Logo, o que se pretende proteger, com a hipótese do inciso V do artigo 485, CPC, é o ordenamento jurídico como um todo, aí incluídas todas as modalidades de veículos normativos, escritas ou não, explícitas ou implícitas.
Vale ainda consignar que o SUPERIOR TRIBUNAL DE JUSTIÇA, quando do julgamento do REsp 845.910/RS, publicado em 23.11.2006, admitiu ação rescisória, que, com base em violação ao princípio da proporcionalidade, buscava rescindir acórdão do TRF da 4ª Região, que, numa causa sobre imunidade tributária de entidade beneficente de assistência social, arbitrou honorários advocatícios que redundaram em cifra superior a R$ 1 milhão, restando consignado que a jurisprudência do STJ tem entendido que discussões envolvendo exorbitância ou insignificância de verba honorária – como também condenações indenizatórias ou a título de cláusula penal – enquadram-se como questão de direito, e não fática, o que viabiliza a apreciação da ação rescisória, com base no inciso V do artigo 485, CPC.
A desproporcionalidade havida na Clausula 57ª pode também ser verificada quando se extrai a natureza jurídica da obrigação principal nela insculpida, qual seja a de uma “obrigação de fazer”, cujo regime está previsto nos artigos 247 a 249 do Código Civil, e cuja hipótese de descumprimento enseja a cominação de multa cominatória, de índole pecuniária, em nada relacionada com os valores constantes nas GFIP´s, cuja “obrigação de pagar” fora peremptoriamente cumprida.
Daí ser também plenamente defensável que se pleiteie total desconexão entre a multa por descumprimento de uma obrigação de fazer com os valores inscritos (e pagos) nos documentos objeto dessa mesma obrigação.
Também deve ser considerado o disposto no parágrafo 4º do artigo 461 do Código de Processo Civil, que trata do procedimento em ações que tenham por objeto a obrigação de fazer e não fazer, segundo o qual o juiz poderá impor multa diária ao réu, independentemente do pedido do autor, “se for suficiente ou compatível com a obrigação”, fixando-lhe prazo razoável para o cumprimento do preceito.
Mais uma vez, se invoca o princípio da razoabilidade na previsão e cobrança de multas por descumprimento (e para o cumprimento) de obrigação de fazer.  
Atente-se ainda para o aspecto da falta de temporalidade da multa contida na Cláusula 57ª, em análise.
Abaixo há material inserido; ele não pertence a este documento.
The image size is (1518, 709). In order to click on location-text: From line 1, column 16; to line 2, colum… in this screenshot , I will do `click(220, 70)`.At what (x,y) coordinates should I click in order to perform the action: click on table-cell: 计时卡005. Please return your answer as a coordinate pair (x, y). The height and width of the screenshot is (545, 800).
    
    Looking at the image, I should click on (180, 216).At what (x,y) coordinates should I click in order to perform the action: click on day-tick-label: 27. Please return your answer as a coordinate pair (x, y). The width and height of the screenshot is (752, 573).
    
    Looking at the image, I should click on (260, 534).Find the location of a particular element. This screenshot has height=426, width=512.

A esse respeito, vale lembrar os ensinamentos de Silvio de Savio Venosa: “Nada impede que as partes, contratualmente, estipulem a multa e seu valor, mas caberá sempre ao juiz colocá-la em seus devidos parâmetros. Essa multa deverá ter um limite temporal, embora a lei não o diga, sob pena de transformar-se em obrigação perpétua[3].
À vista do exposto, meu parecer é de que o fundamento utilizado para a desconstituição da coisa julgada em questão (juízo rescindente) deverá ser o de violação literal do princípio da razoabilidade e da proporcionalidade insertos no artigo 413 do Código Civil, reforçados pelos preceitos contidos no parágrafo 4º do artigo 461 do Código de Processo Civil e pelos princípios gerais que abarcam todo o ordenamento pátrio, quais sejam, a boa fé objetiva, a eticidade e a equidade.
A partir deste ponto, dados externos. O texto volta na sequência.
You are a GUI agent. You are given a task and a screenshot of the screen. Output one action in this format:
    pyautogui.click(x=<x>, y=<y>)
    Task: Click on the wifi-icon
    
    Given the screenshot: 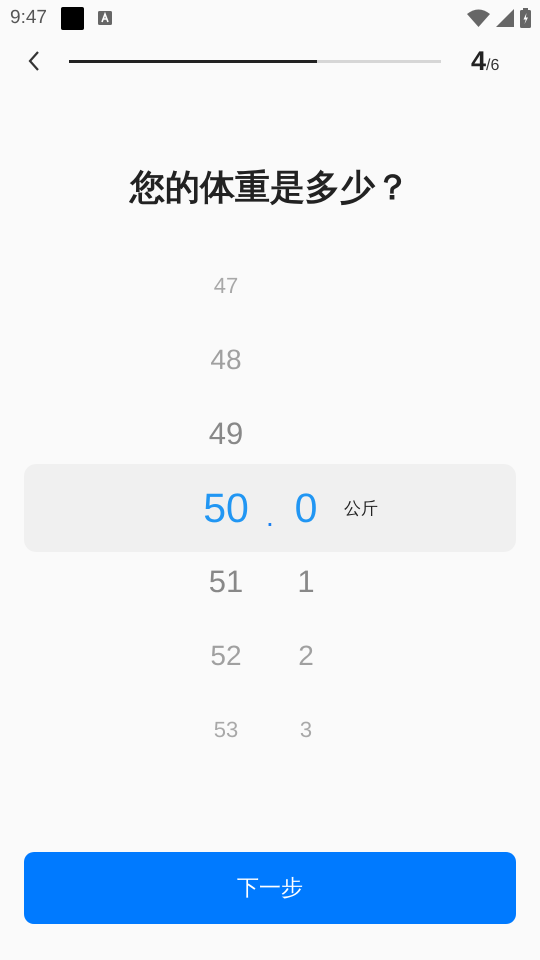 What is the action you would take?
    pyautogui.click(x=478, y=18)
    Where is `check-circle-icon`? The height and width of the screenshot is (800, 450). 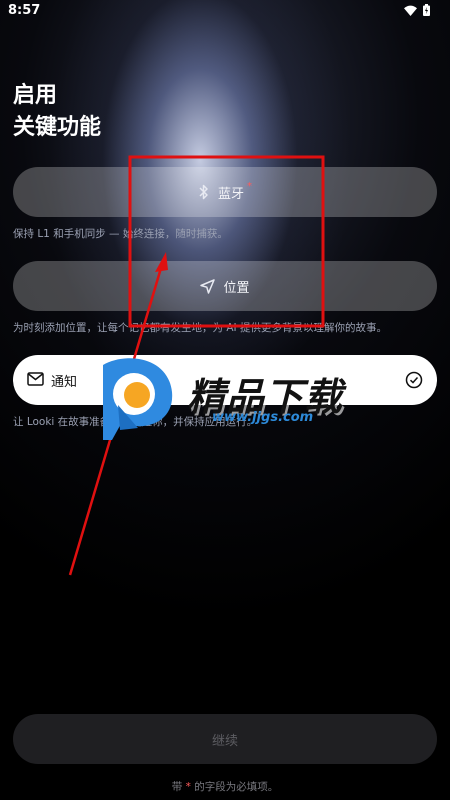
check-circle-icon is located at coordinates (414, 382).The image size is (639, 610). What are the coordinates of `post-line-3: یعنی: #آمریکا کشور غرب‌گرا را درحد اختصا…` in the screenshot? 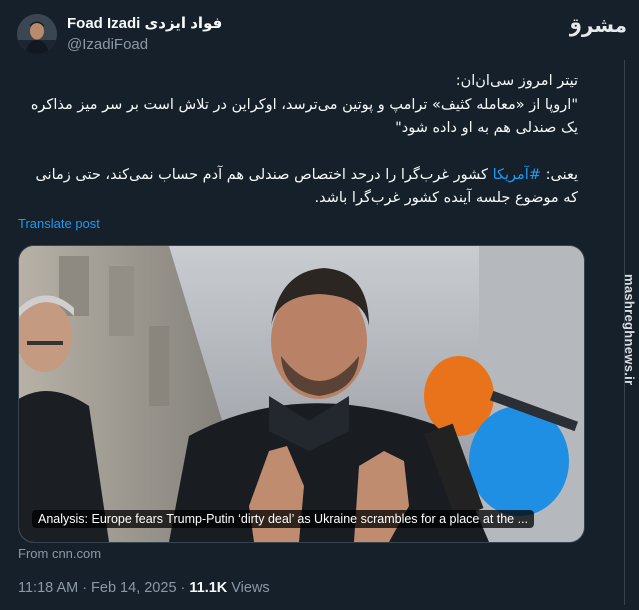 It's located at (298, 188).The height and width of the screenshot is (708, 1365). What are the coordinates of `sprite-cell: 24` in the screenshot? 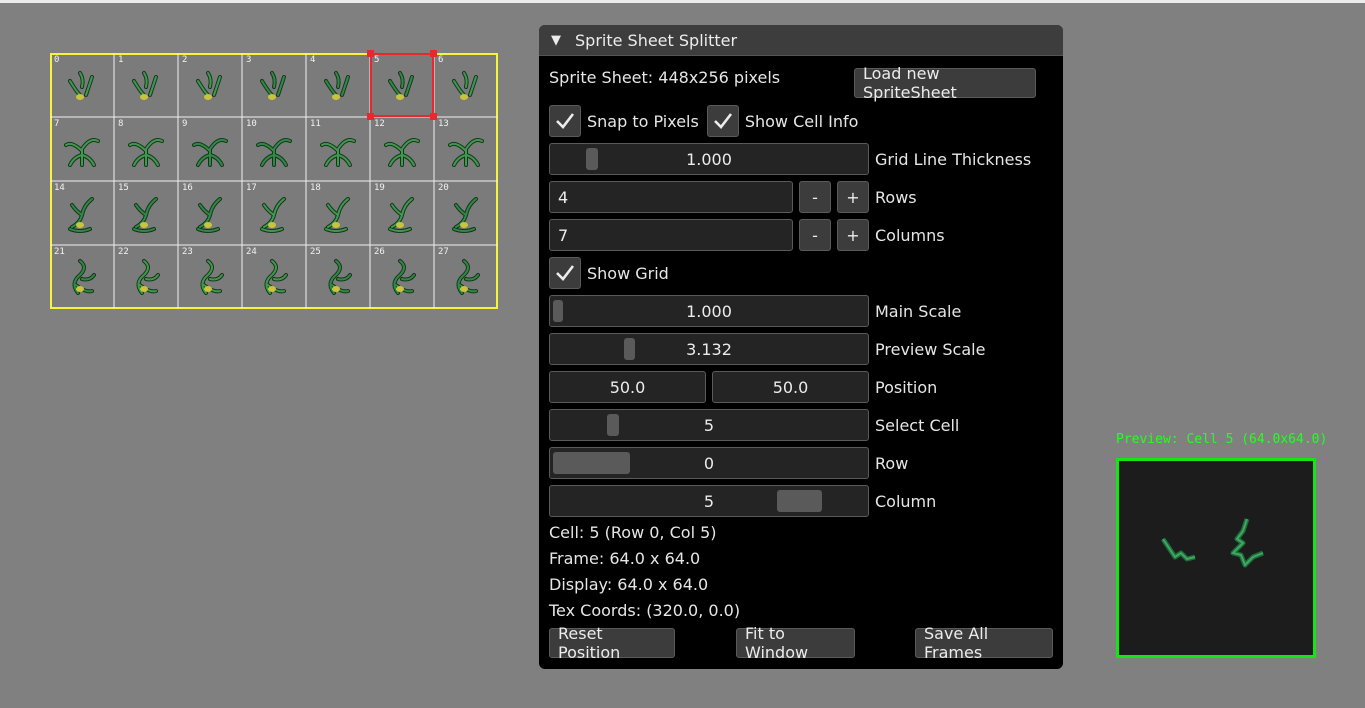 It's located at (274, 277).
           III.          Acerca do ataque aos fundamentos utilizados pela decisão transitada em julgado

Aspecto importante a ser considerado na ação rescisória é o enfrentamento dos fundamentos utilizados na decisão transitada em julgado, para que haja a devida congruência entre o pedido e causa de pedir do juízo rescindente contrapostos ao provimento judicial que se quer extirpar do plano jurídico.
Nesse sentido, tanto a sentença quanto o acórdão rescindendos enfatizaram que a validade da multa prevista na cláusula 57ª da Convenção Coletiva estaria respaldada pela livre pactuação das partes.
No entanto, a partir dos acórdãos que serviram como precedentes para a edição da Orientação Jurisprudencial n. 54, da SDI-1/TST, a saber, EEDRR 88861/1993, Ac. 1484/1996 - Min. Ronaldo Lopes Leal DJ 21.02.1997; EEDRR 71334/1993, Ac. 4014/1995 - Min. Ney Doyle, DJ 24.11.1995; ERR 52339/1992, Ac. 2176/1995 - Min. José Calixto, DJ 10.08.1995; ERR 22137/1991, Ac. 1202/1993 - Min. Vantuil Abdala, DJ 23.09.1994; ERR 53195/1992, Ac. 2203/1994 - Min. Cnéa Moreira, DJ 05.08.1994; ERR 45951/1992, Ac. 66/1994 - Min. Guimarães Falcão, DJ 22.04.1994 e ERR 285/1990 Ac. 1276/1993 - Min. Ermes Pedro Pedrassani, DJ 28.05.1993, se extrai a importante argumentação de que “...a multa pretendida é fruto de norma coletiva autônoma e não de disposição legal, no âmbito do Direito do Trabalho.Caso esta multa fosse aquela prevista no art. 477 da CLT, aí sim não haveria limite porque aqui há a norma expressa sobre o tema e deve ser respeitada no todo” (TST-E-ED-RR-88.861/93.7; AC.SBDI1- 1484/96; 5ª REGIÃO; Redator Designado: Min. RONALDO LEAL), o que reforça a relativização da autonomia da vontade quando se trata de norma autônoma e sobre a qual a empresa Consulente não teve participação direta em seu fazimento. 
Deste modo, meu parecer é no sentido de que tais fundamentos sejam exaustivamente explorados e adicionados ao requisito de violação expressa de lei, explicitado no capítulo anterior, quando do ajuizamento de uma nova ação rescisória pela empresa Consulente.  

CONCLUSÃO

Ante o exposto, respondendo ao questionamento formulado na consulta opino pela desistência da ação rescisória veiculada nos autos do processo n. xxx.10.2013.5.10.000, em trâmite perante o Tribunal Regional do Trabalho da 10ª Região, e pelo imediato ajuizamento de nova ação, com o emprego dos fundamentos acima explicitados no presente estudo.
É o parecer.


São Bernardo do Campo, 03 de dezembro de 2013.

RICARDO DE ABREU BARBOSA
OAB/SP 138.399




[1] Moreira, J. C. Barbosa. Comentários ao Código de Processo Civil, 12.ed., cit. p. 132.
[2]Didier Jr., F. Curso de Direito Processual Civil, 9ª ed., cit. p.404
[3]In “Direito Civil”, 2ª ed., v. 2, p. 105.